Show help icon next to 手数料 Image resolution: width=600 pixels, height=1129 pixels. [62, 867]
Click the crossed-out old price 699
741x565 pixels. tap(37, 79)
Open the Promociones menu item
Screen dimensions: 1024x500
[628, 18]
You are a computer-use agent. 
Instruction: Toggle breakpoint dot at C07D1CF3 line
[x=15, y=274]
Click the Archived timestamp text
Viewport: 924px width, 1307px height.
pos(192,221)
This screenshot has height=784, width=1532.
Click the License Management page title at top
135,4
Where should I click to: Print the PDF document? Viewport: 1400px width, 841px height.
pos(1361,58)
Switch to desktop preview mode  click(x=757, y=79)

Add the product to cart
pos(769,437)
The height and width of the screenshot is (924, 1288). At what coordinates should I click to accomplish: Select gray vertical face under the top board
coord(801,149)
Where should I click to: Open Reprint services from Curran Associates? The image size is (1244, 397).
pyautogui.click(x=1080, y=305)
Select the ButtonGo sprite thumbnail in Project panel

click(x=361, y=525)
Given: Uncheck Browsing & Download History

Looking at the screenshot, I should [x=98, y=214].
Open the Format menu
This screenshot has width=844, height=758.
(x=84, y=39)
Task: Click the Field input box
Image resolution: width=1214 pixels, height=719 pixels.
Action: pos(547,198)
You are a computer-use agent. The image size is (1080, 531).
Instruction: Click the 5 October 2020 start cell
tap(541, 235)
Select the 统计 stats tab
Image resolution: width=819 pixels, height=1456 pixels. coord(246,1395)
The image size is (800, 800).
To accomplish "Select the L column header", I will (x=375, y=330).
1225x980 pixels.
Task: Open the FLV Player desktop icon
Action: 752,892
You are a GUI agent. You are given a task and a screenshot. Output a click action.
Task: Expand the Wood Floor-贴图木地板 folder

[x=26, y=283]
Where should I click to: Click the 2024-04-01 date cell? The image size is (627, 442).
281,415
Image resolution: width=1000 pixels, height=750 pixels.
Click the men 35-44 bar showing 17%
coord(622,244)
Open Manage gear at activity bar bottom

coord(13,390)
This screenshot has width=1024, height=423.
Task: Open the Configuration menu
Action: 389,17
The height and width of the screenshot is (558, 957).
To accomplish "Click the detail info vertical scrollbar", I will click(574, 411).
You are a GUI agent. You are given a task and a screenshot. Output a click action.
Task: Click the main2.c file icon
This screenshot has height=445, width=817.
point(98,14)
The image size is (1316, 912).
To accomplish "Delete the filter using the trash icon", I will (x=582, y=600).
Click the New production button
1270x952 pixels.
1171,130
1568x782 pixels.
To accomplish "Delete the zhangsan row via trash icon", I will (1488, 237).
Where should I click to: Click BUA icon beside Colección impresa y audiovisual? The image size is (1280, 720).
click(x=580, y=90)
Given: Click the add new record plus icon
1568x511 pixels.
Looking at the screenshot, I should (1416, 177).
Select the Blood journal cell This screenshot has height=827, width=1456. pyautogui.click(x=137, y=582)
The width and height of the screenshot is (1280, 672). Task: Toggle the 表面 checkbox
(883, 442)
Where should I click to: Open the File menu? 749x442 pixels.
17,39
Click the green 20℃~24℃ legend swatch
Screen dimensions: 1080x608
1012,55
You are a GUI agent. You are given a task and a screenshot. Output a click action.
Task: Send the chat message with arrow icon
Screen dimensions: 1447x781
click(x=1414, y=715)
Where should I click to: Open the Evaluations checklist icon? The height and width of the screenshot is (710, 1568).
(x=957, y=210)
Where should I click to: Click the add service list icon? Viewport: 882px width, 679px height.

******

- _What needs to be done_
Show me each line of the listing above with "computer" in it.

- _Result for this task_
You are a computer-use agent. 
You are a computer-use agent. The image size is (1080, 531).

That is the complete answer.